Home Lifestyle Entertainment “Parasite” Insidiously Gets Under Your Skin

“Parasite” Insidiously Gets Under Your Skin

“Parasite” Insidiously Gets Under Your Skin

The elements of pitch-black comedy, cold-war-style class warfare, family drama-dy, and some tautly grim moments collide, in the latest from innovative Korean director Bong Joon-ho, “Parasite.” The original storyline is credible and engaging, as the audiences’ sympathies and loyalties wax, waver, and wane. 

“There’s no way this could’ve been a Hollywood movie,” remarked an audience member, as the last credits rolled and the Landmark theater lights brightened. 

“No,” her companion eagerly offered, “Studios would want more control and layer in conventional American tropes.” 

Only in L.A. can you overhear razor-sharp — and accurate — appraisal so quickly after viewing a film. The theater-chair reviewers skewed more than a couple of decades younger than the majority of typical Landmark theater attendees. Landmark audiences are often much older, predominantly (but not quite entirely) white, and very clearly both movie savvy and jaded. It’s not unusual to spot a recognizable face amidst a sea of people.

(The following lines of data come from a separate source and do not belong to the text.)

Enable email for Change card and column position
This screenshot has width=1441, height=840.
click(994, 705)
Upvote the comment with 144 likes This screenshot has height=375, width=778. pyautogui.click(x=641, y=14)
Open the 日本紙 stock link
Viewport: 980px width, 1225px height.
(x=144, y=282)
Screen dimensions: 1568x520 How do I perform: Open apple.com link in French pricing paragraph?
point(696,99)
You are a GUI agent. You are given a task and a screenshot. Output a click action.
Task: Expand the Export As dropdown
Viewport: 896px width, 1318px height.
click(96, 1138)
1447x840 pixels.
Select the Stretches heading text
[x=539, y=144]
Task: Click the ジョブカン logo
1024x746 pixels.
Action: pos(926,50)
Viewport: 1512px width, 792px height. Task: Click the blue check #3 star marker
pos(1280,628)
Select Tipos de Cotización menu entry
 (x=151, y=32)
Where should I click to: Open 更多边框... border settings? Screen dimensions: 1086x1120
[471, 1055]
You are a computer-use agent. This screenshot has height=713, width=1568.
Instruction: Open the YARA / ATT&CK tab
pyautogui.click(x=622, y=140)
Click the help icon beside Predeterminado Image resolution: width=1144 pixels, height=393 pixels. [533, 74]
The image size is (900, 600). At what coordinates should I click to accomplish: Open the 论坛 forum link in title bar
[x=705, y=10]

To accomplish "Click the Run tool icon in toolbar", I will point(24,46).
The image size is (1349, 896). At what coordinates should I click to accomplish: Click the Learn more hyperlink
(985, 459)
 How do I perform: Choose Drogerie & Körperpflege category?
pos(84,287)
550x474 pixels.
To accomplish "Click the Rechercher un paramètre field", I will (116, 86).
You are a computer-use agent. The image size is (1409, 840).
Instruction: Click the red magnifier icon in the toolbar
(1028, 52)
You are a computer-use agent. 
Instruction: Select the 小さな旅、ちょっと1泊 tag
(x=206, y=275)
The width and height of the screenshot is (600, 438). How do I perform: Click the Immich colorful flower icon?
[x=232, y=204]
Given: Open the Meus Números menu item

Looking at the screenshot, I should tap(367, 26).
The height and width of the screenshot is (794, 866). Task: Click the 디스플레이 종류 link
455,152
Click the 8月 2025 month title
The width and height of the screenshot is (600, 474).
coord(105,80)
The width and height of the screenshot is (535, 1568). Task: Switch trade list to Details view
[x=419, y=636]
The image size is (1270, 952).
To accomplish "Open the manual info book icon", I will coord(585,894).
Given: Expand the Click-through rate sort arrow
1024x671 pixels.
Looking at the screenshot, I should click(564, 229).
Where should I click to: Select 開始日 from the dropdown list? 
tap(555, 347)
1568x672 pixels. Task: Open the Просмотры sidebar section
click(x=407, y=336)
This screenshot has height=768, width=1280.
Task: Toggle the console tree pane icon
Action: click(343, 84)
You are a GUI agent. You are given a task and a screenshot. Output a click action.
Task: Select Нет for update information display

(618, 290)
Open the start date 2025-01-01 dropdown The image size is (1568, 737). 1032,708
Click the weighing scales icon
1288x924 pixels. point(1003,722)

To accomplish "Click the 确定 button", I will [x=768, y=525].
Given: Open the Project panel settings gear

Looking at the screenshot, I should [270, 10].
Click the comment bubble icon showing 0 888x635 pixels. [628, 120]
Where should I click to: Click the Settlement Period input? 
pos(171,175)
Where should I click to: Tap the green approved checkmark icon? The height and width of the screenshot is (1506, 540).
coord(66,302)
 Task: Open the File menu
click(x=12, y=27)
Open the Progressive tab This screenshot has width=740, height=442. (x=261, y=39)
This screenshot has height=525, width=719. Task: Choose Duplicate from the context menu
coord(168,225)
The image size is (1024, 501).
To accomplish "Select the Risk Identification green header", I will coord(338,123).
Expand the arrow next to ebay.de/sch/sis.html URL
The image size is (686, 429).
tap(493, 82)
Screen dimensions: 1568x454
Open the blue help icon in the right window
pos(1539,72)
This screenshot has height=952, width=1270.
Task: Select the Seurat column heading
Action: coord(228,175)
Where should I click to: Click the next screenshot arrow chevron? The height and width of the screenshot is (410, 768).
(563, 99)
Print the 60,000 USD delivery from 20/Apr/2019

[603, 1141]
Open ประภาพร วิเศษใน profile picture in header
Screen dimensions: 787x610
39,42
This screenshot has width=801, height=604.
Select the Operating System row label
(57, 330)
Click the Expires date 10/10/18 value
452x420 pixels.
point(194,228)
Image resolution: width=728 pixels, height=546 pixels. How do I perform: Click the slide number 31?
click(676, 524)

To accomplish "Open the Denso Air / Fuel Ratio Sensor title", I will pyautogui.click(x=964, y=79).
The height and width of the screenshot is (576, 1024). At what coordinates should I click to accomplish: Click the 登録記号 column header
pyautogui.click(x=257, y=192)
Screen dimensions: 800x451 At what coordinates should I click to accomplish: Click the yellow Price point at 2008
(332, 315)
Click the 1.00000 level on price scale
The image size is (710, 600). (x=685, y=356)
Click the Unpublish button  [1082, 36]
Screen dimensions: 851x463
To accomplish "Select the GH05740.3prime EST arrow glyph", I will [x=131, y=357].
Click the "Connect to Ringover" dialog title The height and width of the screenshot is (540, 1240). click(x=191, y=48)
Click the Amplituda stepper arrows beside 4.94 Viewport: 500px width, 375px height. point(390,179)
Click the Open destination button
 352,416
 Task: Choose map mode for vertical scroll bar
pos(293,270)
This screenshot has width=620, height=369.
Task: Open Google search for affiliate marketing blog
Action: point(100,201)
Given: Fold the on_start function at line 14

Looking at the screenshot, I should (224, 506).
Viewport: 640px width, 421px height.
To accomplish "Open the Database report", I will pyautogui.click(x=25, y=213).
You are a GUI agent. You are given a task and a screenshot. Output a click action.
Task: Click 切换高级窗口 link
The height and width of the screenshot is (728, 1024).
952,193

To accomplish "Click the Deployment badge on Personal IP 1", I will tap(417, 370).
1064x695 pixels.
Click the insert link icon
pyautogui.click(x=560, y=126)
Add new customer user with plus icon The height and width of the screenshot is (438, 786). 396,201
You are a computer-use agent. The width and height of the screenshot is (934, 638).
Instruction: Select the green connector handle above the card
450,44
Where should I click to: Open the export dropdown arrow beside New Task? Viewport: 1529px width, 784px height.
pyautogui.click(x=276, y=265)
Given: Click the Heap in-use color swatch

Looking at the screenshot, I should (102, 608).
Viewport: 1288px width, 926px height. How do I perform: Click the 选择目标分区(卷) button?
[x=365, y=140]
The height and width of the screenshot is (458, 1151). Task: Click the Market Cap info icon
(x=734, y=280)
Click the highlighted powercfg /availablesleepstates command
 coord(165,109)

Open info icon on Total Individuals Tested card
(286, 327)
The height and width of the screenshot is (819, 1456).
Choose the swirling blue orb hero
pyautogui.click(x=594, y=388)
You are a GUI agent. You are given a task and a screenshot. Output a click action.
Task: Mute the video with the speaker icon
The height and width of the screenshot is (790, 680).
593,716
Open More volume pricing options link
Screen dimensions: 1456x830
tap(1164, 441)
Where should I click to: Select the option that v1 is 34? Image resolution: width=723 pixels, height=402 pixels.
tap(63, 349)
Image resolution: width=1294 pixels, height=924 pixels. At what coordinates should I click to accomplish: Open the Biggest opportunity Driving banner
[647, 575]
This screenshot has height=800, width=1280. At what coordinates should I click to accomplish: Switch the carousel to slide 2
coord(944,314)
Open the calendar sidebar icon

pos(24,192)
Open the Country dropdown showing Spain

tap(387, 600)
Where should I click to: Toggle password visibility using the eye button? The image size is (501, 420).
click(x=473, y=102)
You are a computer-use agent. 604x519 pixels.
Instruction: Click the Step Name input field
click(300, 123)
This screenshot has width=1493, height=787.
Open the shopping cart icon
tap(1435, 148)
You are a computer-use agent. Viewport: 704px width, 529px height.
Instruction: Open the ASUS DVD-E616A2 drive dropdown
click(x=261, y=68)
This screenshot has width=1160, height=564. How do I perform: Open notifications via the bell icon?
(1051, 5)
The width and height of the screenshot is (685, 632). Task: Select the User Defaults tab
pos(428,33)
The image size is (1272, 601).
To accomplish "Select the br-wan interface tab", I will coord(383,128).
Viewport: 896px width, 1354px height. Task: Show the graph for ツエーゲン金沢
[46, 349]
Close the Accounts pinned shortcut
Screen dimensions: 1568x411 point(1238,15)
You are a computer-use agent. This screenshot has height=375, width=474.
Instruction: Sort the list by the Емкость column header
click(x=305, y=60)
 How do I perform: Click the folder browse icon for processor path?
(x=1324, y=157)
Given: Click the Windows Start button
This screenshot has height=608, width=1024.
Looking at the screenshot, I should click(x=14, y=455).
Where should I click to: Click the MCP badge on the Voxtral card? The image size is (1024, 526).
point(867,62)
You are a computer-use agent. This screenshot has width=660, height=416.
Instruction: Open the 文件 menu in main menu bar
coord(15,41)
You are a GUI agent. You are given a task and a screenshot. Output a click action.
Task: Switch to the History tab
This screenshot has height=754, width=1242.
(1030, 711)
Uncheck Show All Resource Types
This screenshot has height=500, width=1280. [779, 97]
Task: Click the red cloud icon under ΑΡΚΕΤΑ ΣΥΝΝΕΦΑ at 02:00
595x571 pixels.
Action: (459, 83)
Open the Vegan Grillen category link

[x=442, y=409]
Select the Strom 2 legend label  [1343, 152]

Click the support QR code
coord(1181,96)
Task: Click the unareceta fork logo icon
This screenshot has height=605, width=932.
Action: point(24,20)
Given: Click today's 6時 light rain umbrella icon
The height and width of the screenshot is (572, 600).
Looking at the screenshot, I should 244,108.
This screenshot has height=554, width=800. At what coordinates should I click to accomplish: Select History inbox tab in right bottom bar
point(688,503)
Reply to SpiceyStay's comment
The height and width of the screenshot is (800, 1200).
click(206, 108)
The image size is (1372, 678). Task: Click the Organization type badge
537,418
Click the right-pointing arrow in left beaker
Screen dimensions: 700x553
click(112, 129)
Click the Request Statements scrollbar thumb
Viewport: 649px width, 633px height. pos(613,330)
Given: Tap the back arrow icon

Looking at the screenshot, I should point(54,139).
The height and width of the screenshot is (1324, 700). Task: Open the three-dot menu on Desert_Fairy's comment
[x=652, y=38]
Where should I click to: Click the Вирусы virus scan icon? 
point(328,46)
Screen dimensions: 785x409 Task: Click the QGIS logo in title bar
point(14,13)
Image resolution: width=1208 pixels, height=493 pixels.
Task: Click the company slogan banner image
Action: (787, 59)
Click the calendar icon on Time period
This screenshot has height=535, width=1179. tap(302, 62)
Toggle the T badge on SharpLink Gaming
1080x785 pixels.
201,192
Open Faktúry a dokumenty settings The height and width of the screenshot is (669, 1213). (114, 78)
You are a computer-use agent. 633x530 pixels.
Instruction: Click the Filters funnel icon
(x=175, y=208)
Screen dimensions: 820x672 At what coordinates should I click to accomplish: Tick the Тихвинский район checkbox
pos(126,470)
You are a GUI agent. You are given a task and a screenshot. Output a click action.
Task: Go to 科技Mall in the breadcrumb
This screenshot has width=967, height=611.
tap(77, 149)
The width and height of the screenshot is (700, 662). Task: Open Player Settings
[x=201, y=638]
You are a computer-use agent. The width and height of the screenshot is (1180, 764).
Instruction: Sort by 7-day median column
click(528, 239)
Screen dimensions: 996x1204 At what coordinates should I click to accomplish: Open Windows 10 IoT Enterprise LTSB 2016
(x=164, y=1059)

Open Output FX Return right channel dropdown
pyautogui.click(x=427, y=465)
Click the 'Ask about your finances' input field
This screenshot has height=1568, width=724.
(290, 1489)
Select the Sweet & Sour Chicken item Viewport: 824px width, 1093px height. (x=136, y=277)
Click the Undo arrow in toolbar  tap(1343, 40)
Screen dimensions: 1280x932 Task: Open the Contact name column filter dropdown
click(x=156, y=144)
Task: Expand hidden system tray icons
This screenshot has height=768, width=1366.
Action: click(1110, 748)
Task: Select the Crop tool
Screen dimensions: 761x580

While waiting in the lobby for the recent 9:45 p.m. show, the previous shows’ audiences poured out, along with a notable number of scooters, walkers, and “needs assistance” attendees. But despite the late hour, the theater was at capacity — earlier in the afternoon, the Landmark hosted director Bong and stars Song Kang Ho and Park So Dam for a Q&A. That show and future screenings featuring the aforementioned “Parasite” stars in a Q&A, were, as typical at the West Los Angeles-located theater (noted for its showing of indies and more avant-garde film fare) long sold-out in advance. 

All of this is really to comment that despite the audience’s older, not-very-diverse make-up, the sub-titled “Parasite” drew huge crowds. And, whether or not the Landmark’s audience was the movie’s target audience becomes irrelevant, because “Paradise” transcends the “usual” US film fare. 

The story begins innocently enough. The movie introduces the Kims, a family of four — father Ki-taek (Song), mother Moon-gwang (Jang Hye-Jin), and their two young-adult children, daughter Ki-jung (Park So-dam) and son Ki-woo (Choi Woo-sik) — none of whom appear to have a full-time steady job. The Kims are mired in poverty, as they steal wi-fi, condemned to contend with intoxicated patrons from the bar next door who are seemingly compelled to urinate at the family’s wide front-facing window.

Ki-woo unexpectedly inherits a tutoring gig from his childhood buddy Min (Park Seo-joon), while that friend leaves to go abroad. It’s not long before Ki-woo is well into the graces of the extremely wealthy Park family (the parents, played by Jo Yeo-jeong and Korean superstar Lee Sun-Kyun) of the girl he’s tutoring, Da-hye (Jung Ji-so). Soon, Ki-woon sees an opportunity for the rest of his family to join the ranks of household staff at the spacious Park house.

First, Ki-jung is recruited as an art therapist for the precocious young Park son, Da-song (Jung Hyun-jun). Not long after the brother and sister secure their positions, the Park’s driver and housekeeper are quickly dispatched, ideal jobs for the senior Kims. 

There is the inevitable depiction of classist and assumptive behaviors — on both ends of the social spectrum, as represented by the Kims and Parks. The film and families, literally, and figuratively, descend into unexpected horrors. 

There’s a lot of keenly observed, well-written scenes, and the movie’s trajectory to the climax seems neither rushed nor languid, but just right. And by striking all the right chords with audiences, initially grabbing them with humor and irony, while building to the quickly-shifting tone climax. 

It’s an ultimately gripping and dark film, without cliches, and wholly original. Yes, it’s a foreign film, written and starring Koreans, in Korean, and with subtitles. But it won’t matter. Not only will you be engaged throughout “Parasite,” you won’t be able to stop thinking about it afterward.